Since that day, walking through London has been a revelatory experience. The endless signs promoting countless products and services, and the billboards on the double-deckers that swish past, one after the other after the other in an endless stream of channeled misinformation, brandishing their latest thingy for this-and-that on whatnot occasion for thingumajig and bollocks, seemed to me like a streaming daily newspaper, running its cacophonous script through my mind, wrapping me up tight inside it, like a piece of cod drenched in vinegar. Brains corroded on end, sloshing through the din, carrying bags, boxes and headaches, stress and other people’s crap, wondering why life in one of the world’s greatest cities feels so draining.
Needless to say I always carry a book with me these days, in which to immerse myself and keep the crap out when moving around town, wherever I may be.
I also have a smartphone filled with stuff I enjoy – apps, pictures, music etc.
I’ve also stopped watching the daily news on TV, getting my information from select sites on the net instead. My head feels a lot better as a result, and so does life in general.
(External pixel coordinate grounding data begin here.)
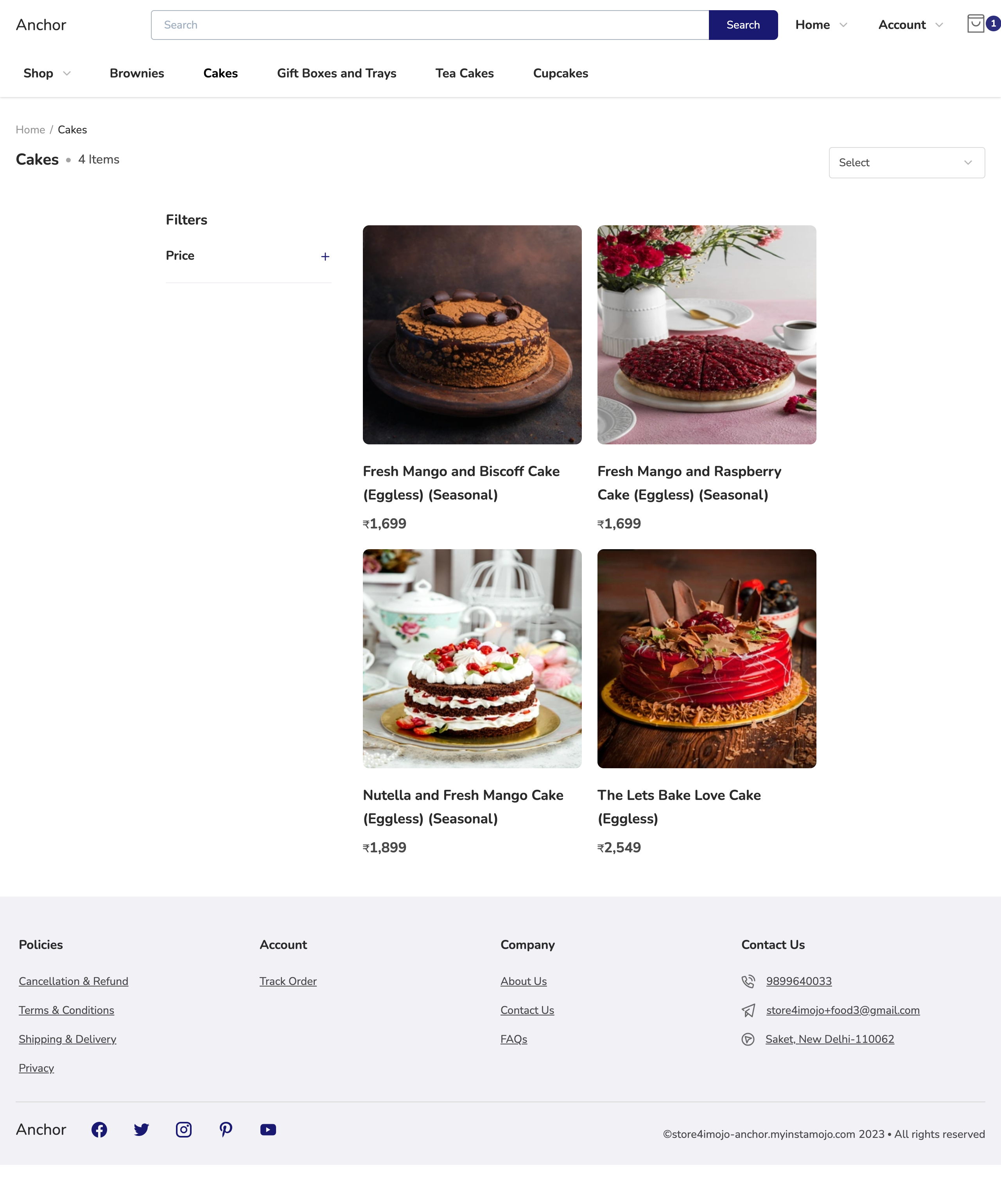1001x1204 pixels.
Task: Open the YouTube channel icon
Action: (268, 1129)
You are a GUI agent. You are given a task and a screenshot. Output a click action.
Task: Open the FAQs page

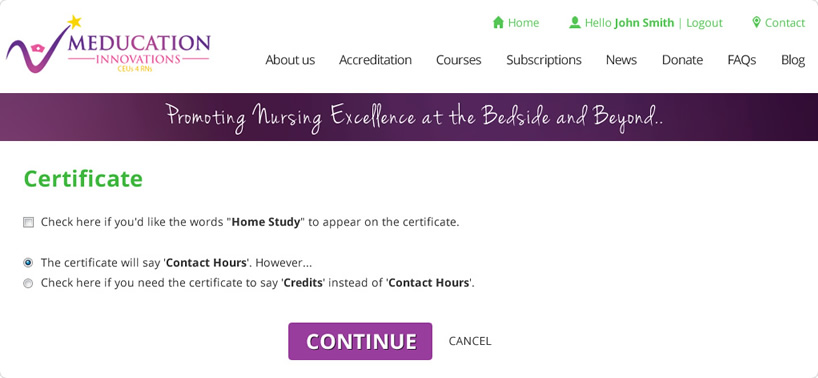[742, 60]
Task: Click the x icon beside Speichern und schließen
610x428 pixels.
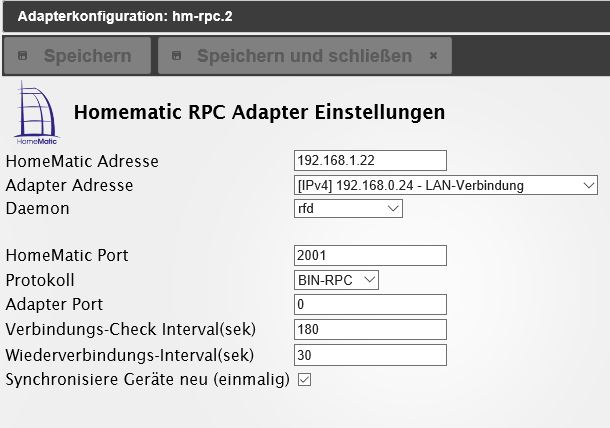Action: pos(433,56)

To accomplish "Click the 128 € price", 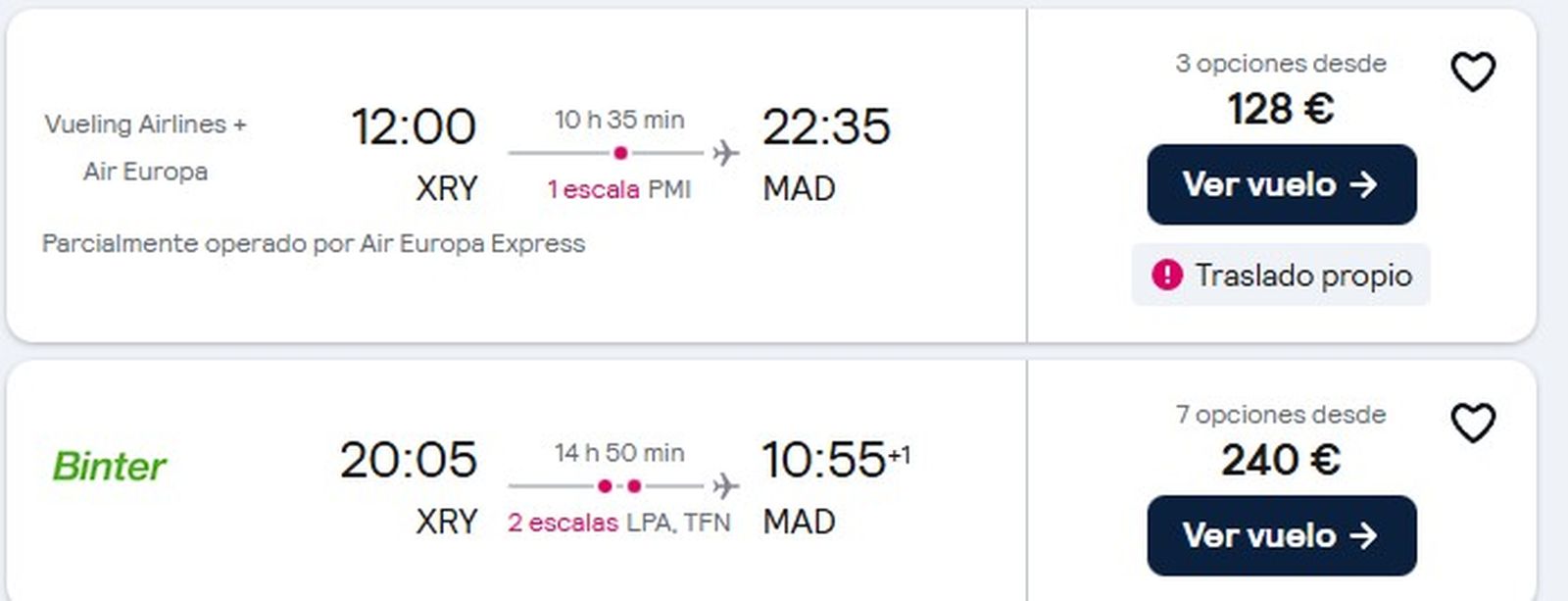I will click(x=1280, y=110).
And one more thing. I lied when I said I haven’t picked up another daily since that eye-opening February morning. I used to pick one up every day (the one supposedly printed in stain-free ink) with devoted precision, rolled it up nice and tight, and used it to shoo away the daily ushers who clotted up London’s high streets. Armed with the very junk they handed out, I burst through their aneurysms and opened up a trail for pedestrians, all with a flick of the paper – shoo, shoo! The paper stained my hands, as you’d expect, but better a stained hand than a pickled mind.
Fortunately I didn’t have to do it for long. By the end of the 00s, both London Lite and The London Paper shut down. The Evening Standard took their place, which is just as well. At least its distribution takes place behind licensed paper stalls that don’t hassle pedestrians. In an age of rampant traffic, it makes a huge difference. Every little non-intrusion helps.